== Information supplied ==

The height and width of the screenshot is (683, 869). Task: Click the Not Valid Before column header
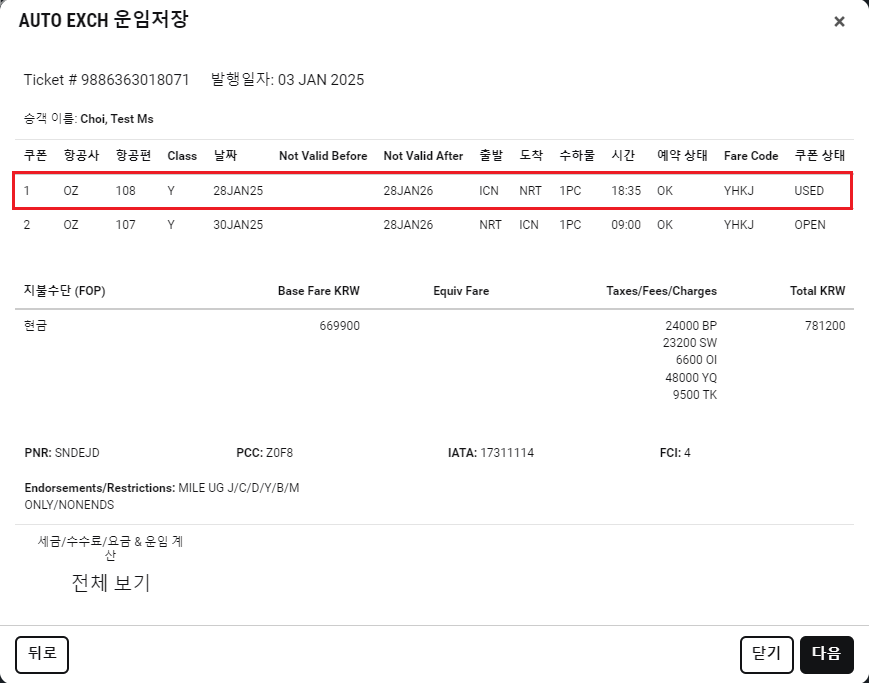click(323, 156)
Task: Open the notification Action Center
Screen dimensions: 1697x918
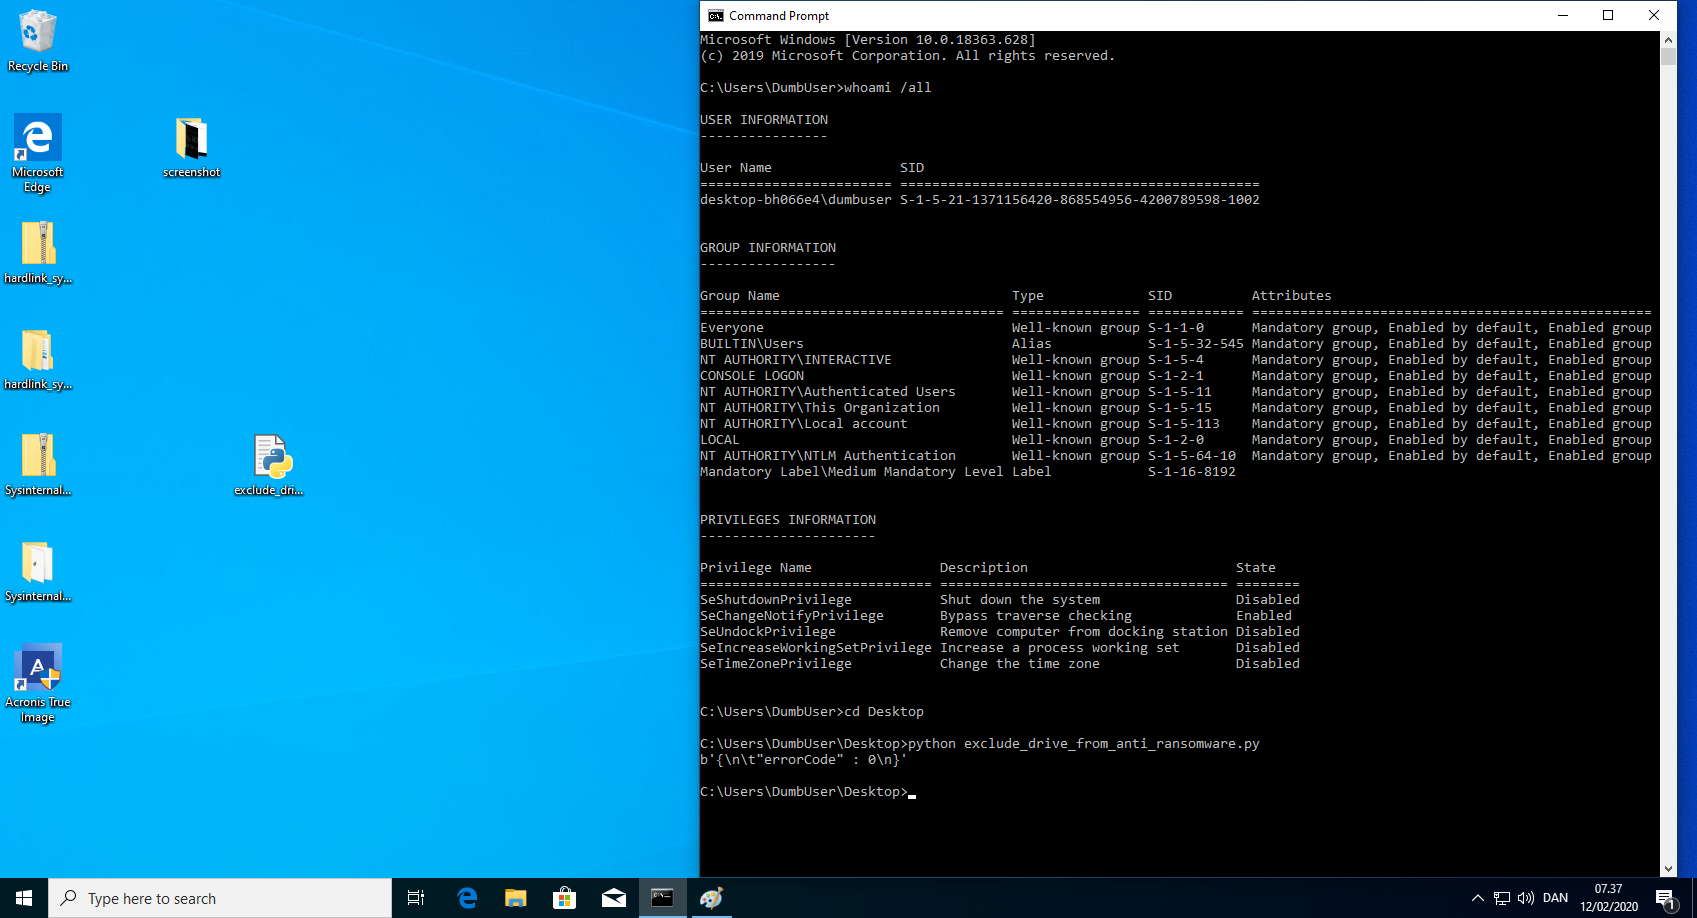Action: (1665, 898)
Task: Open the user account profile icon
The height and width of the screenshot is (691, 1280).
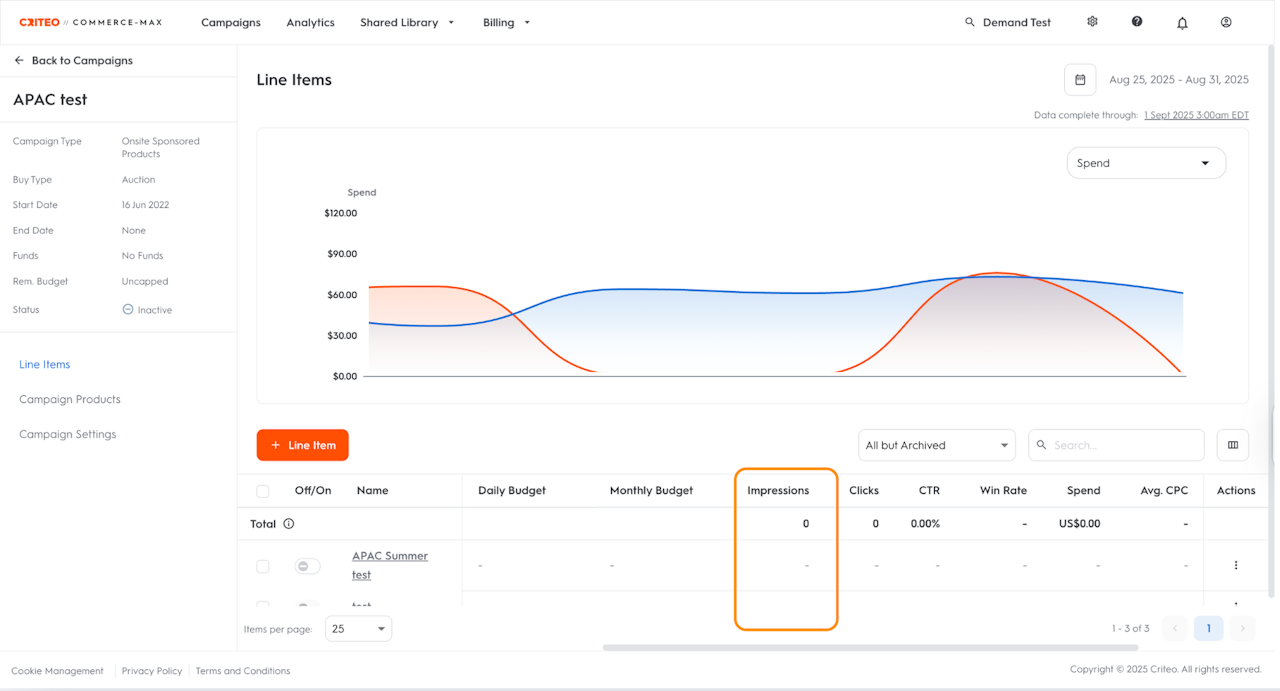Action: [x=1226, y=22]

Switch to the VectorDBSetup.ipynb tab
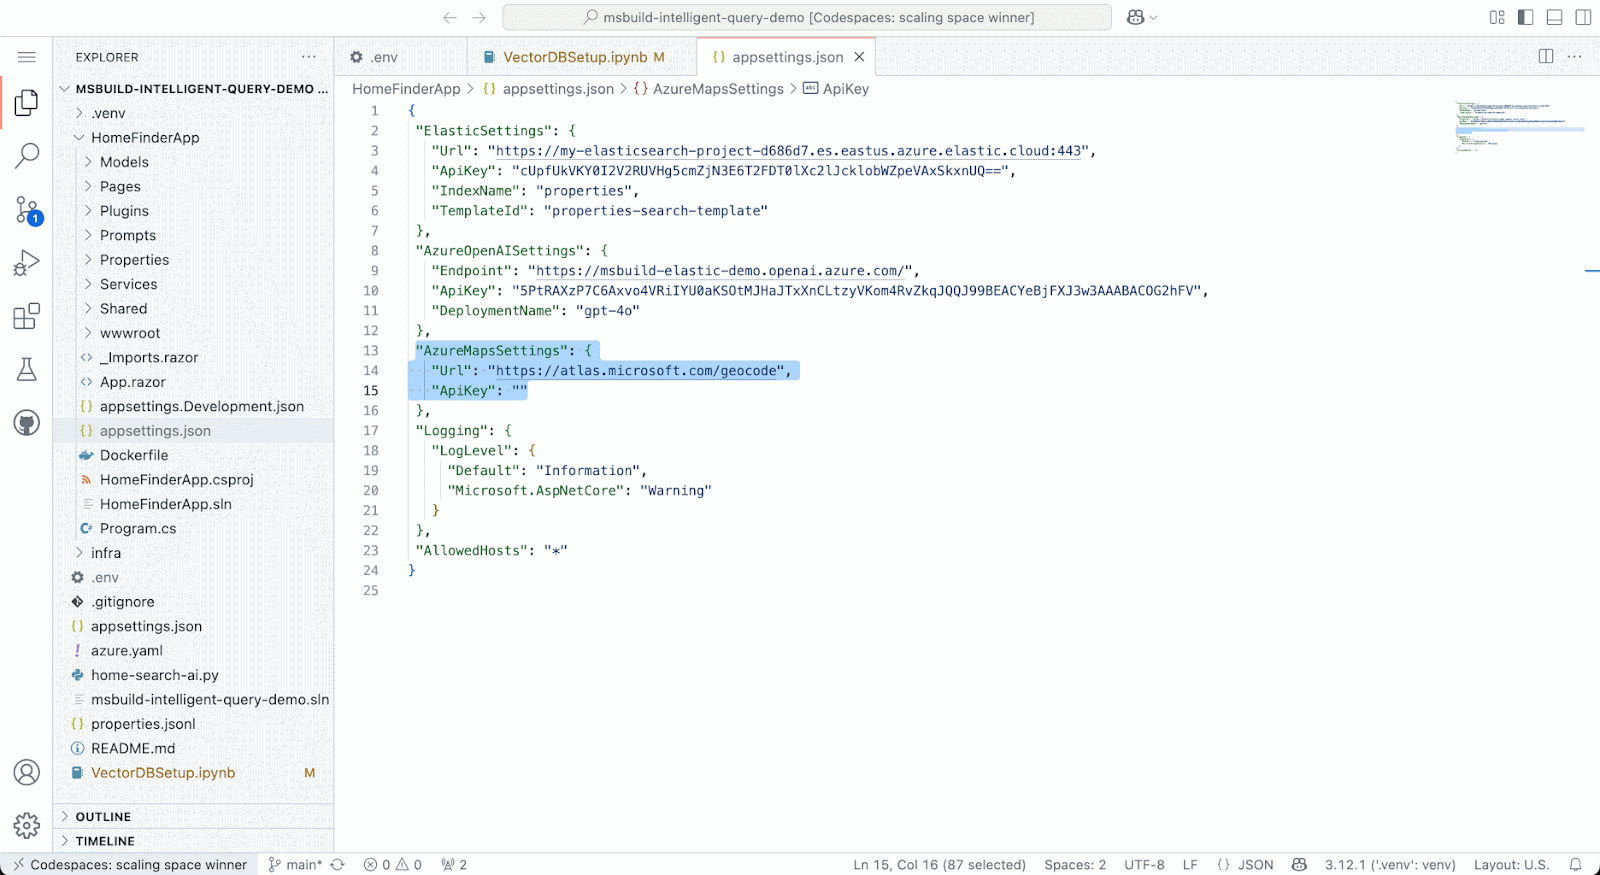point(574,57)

===

How to complete this task: Type out the data above again exactly as written, minus the images.

Task result:
The height and width of the screenshot is (683, 869). Task: Click the Not Valid Before column header
click(323, 156)
Task: Open the notification Action Center
Screen dimensions: 1697x918
Action: (1665, 898)
Task: Open the user account profile icon
The height and width of the screenshot is (691, 1280).
Action: [x=1226, y=22]

Switch to the VectorDBSetup.ipynb tab
point(574,57)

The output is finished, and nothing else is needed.